**WHAT YOU WILL DO:** How many lines of the records contain the word "height"? Reply with the number alone.

**DATASET ROWS:**
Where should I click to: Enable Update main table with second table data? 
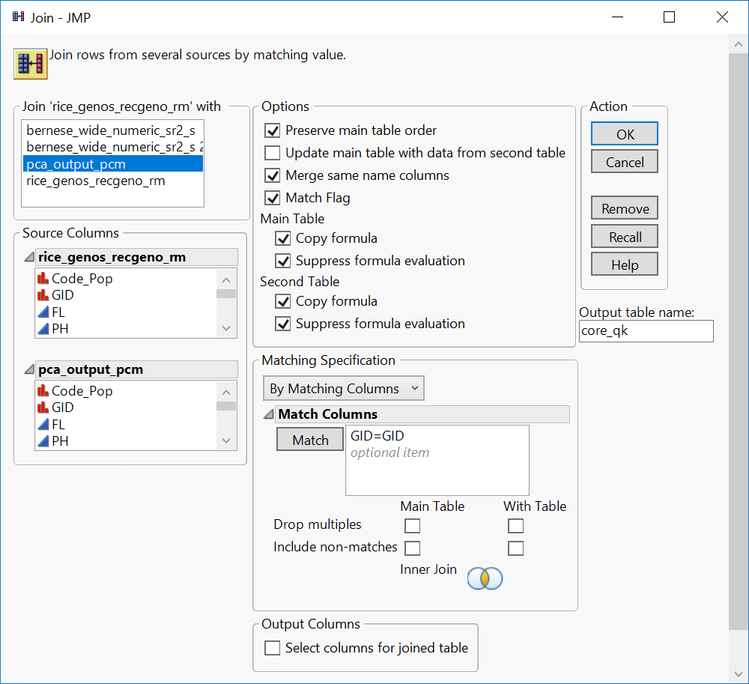(272, 153)
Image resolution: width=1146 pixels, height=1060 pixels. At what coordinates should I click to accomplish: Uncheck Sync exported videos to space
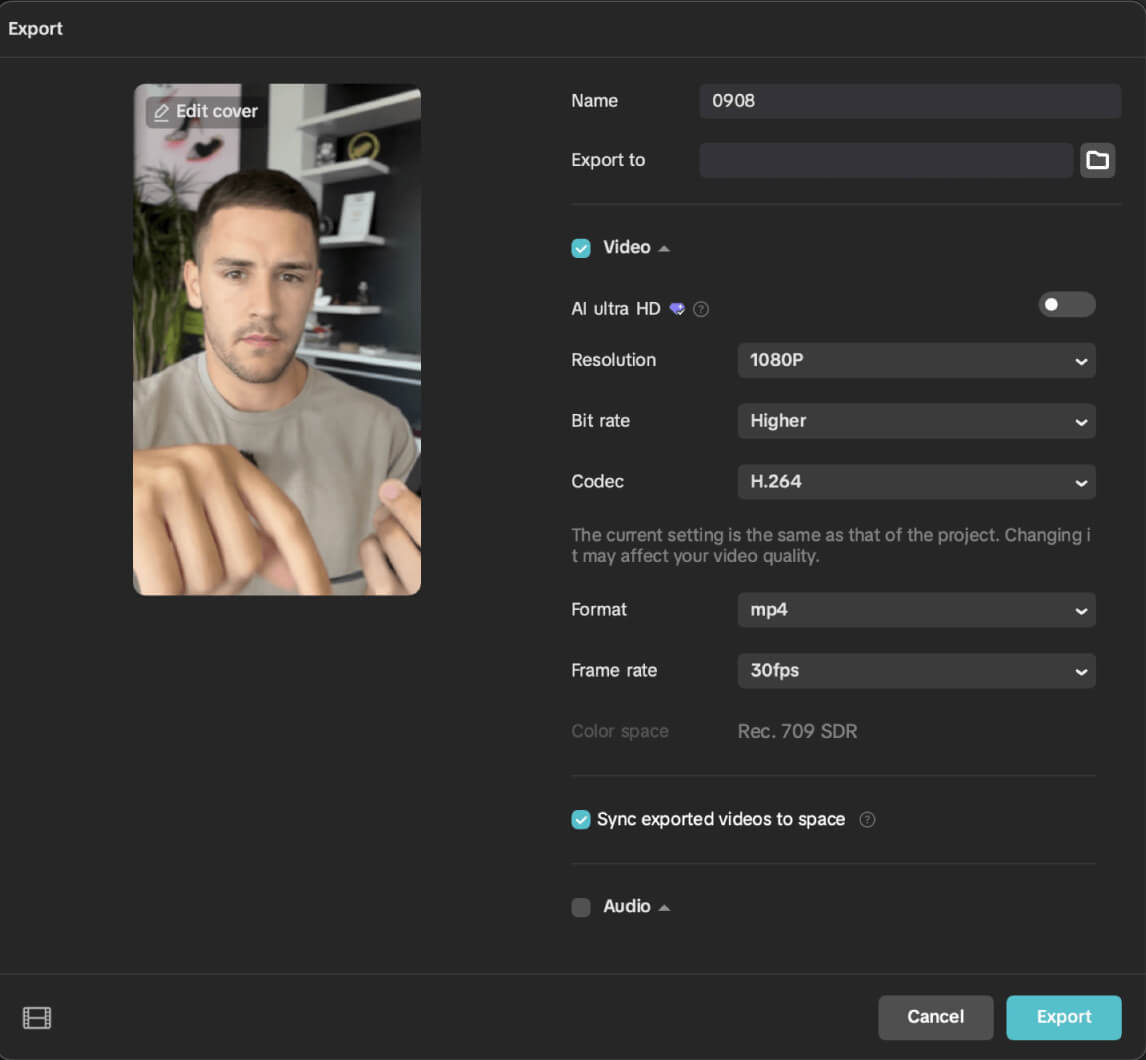(581, 820)
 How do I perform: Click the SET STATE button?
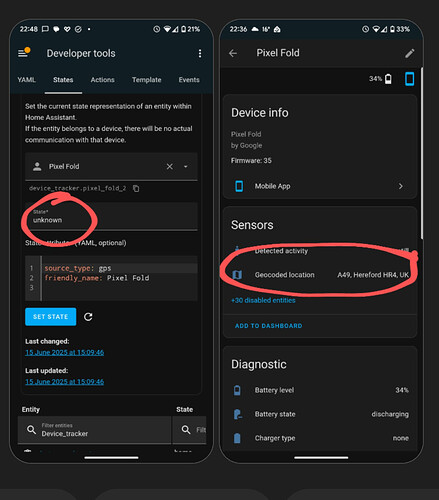point(51,317)
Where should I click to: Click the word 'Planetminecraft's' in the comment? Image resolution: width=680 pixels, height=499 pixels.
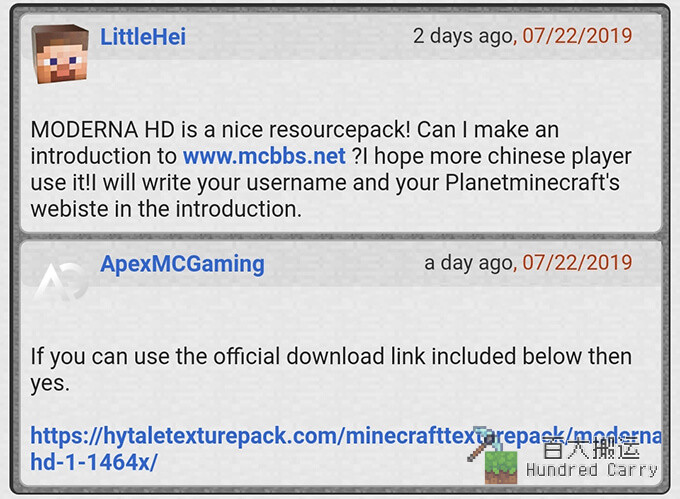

**SOLUTION FOR THIS PROBLEM:** 2